The Uzbek telephone numbering plan describes the allocation of telephone numbers in Uzbekistan.

==Format==
Phone numbers typically have nine digits (except for emergency services and certain short codes) and are composed of a two-digit area code followed by subscriber number.
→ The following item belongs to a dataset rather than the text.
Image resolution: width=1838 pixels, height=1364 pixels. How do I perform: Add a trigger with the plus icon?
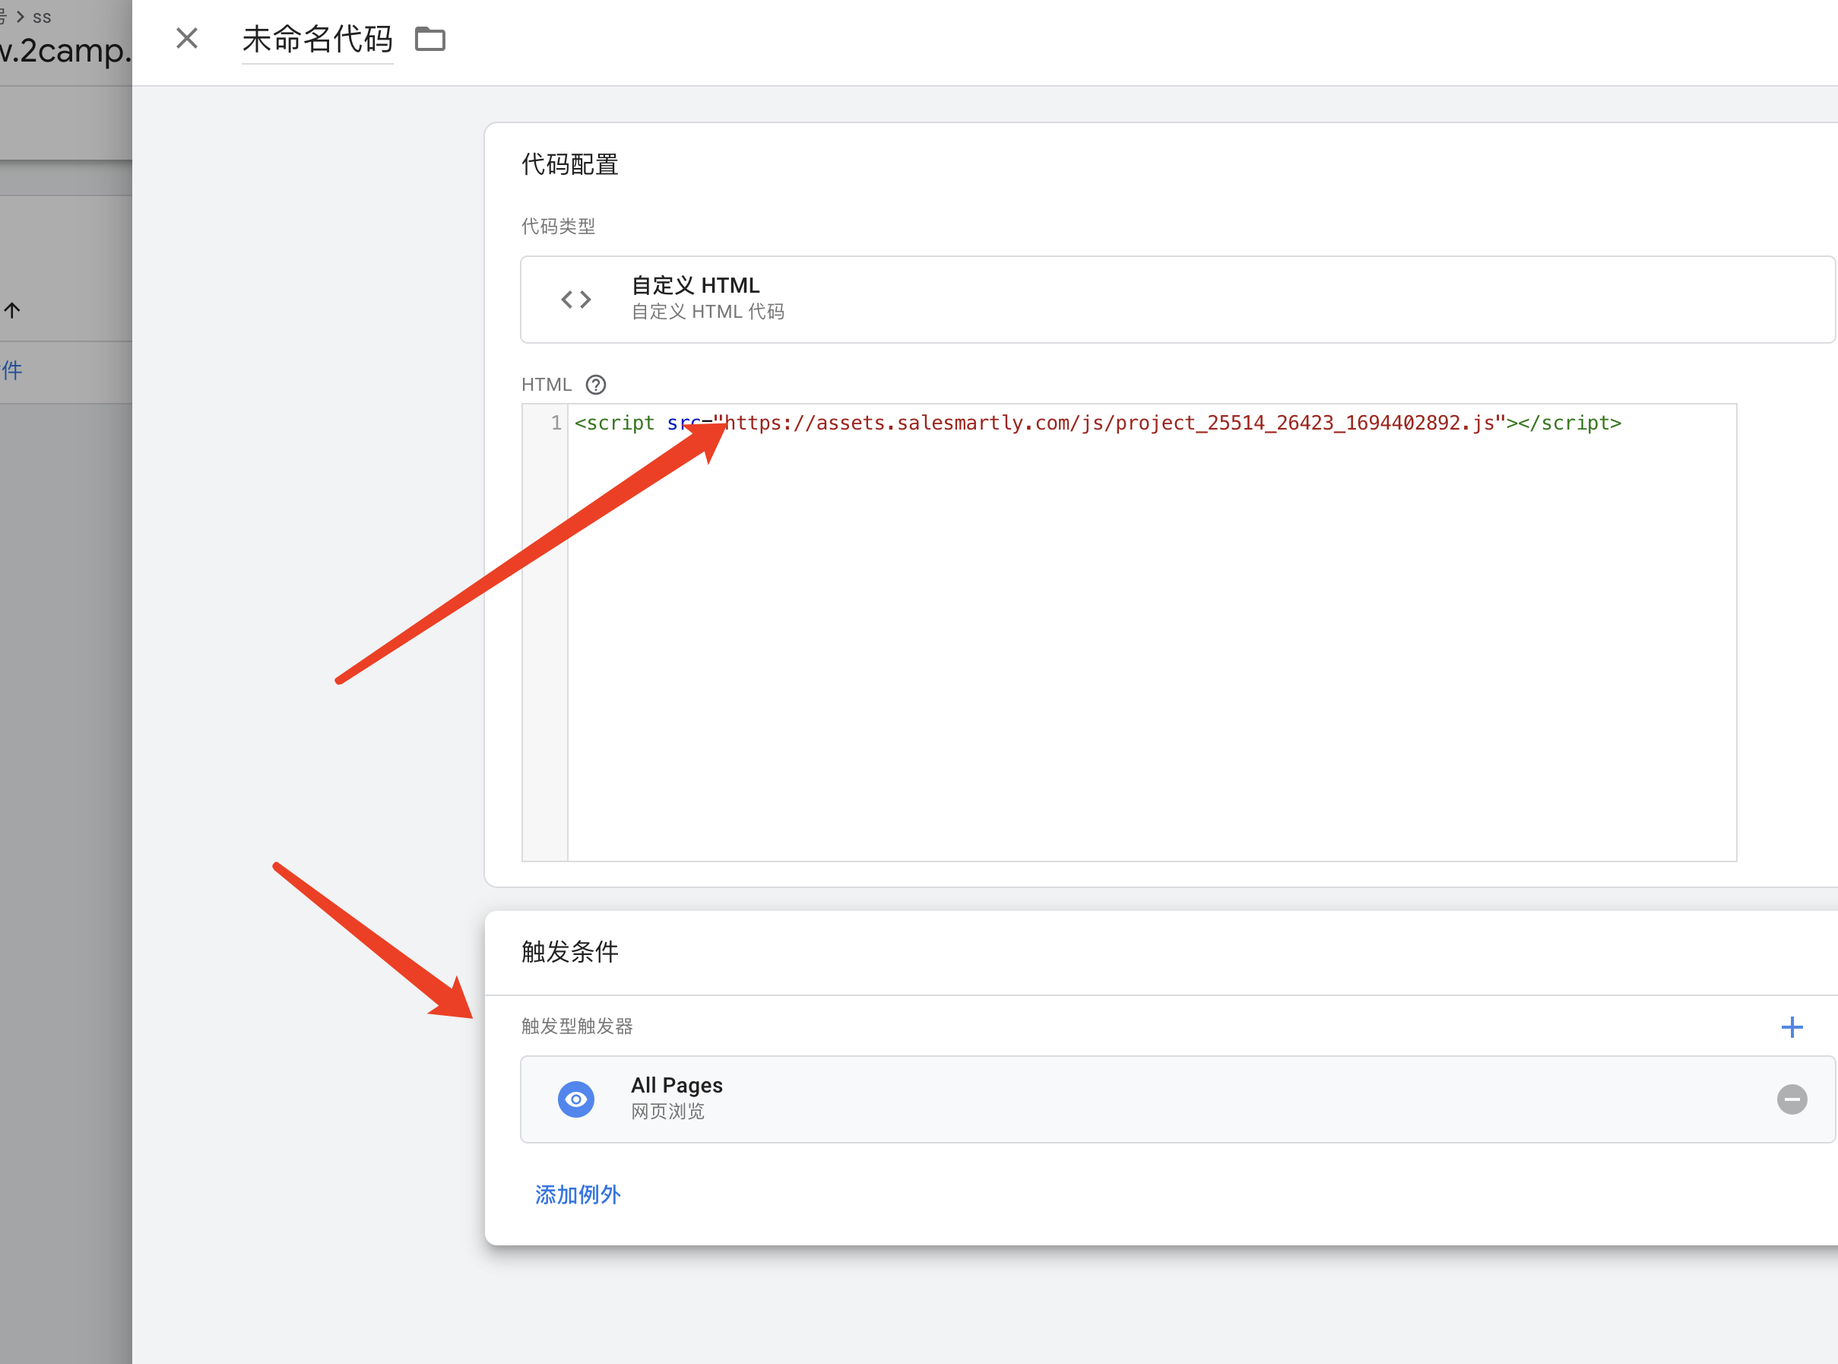(1792, 1027)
No trunk prefix is used.

==Area codes==
The following are area codes and operator prefixes in Uzbekistan:

| Code | Technology | Type | Locality or operator |
| 20 | mobile GSM | non-geographic | OQ (Beeline) |
| 33 | mobile GSM | non-geographic | Humans |
| 50 | mobile GSM | non-geographic | Ucell |
| 55 | VoIP | non-geographic | Uztelecom |
| 61 | fixed | geographic | Karakalpakstan (including Nukus) |
| 62 | fixed | geographic | Khorazm Region (including Urgench) |
| 65 | fixed | geographic | Bukhara Region (including Bukhara) |
| 66 | fixed | geographic | Samarkand Region (including Samarkand) |
| 67 | fixed | geographic | Sirdaryo Region (including Guliston) |
| 69 | fixed | geographic | Namangan Region (including Namangan) |
| 70 | mobile GSM | non-geographic | Uzmobile |
| 71 | fixed | geographic | Tashkent |
| 72 | fixed | geographic | Jizzakh Region (including Jizzakh) |
| 73 | fixed | geographic | Fergana Region (including Fergana) |
| 74 | fixed | geographic | Andijan Region (including Andijan) |
| 75 | fixed | geographic | Qashqadaryo Region (including Qarshi) |
| 76 | fixed | geographic | Surxondaryo Region (including Termez) |
| 77 | mobile GSM | non-geographic | Uzmobile |
| 78 | fixed | non-geographic | Various operators |
| 79 | fixed | geographic | Navoiy Region (including Navoiy) |
| 80 | mobile 5G-SA | non-geographic | Perfectum Mobile |
| 87 | mobile GSM | non-geographic | Mobiuz |
| 88 | mobile GSM | non-geographic |
| 90 | mobile GSM | non-geographic | Beeline |
| 91 | mobile GSM | non-geographic |
| 92 | mobile GSM | non-geographic |
| 93 | mobile GSM | non-geographic | Ucell |
| 94 | mobile GSM | non-geographic |
| 95 | mobile CDMA | non-geographic | Uzmobile |
| 97 | mobile GSM | non-geographic | Mobiuz |
| 98 | mobile CDMA | non-geographic | Perfectum Mobile |
| 99 | mobile GSM | non-geographic | Uzmobile |

== International dialling ==
International call prefix when dialling from Uzbekistan is 00, having replaced the earlier prefix 8~10.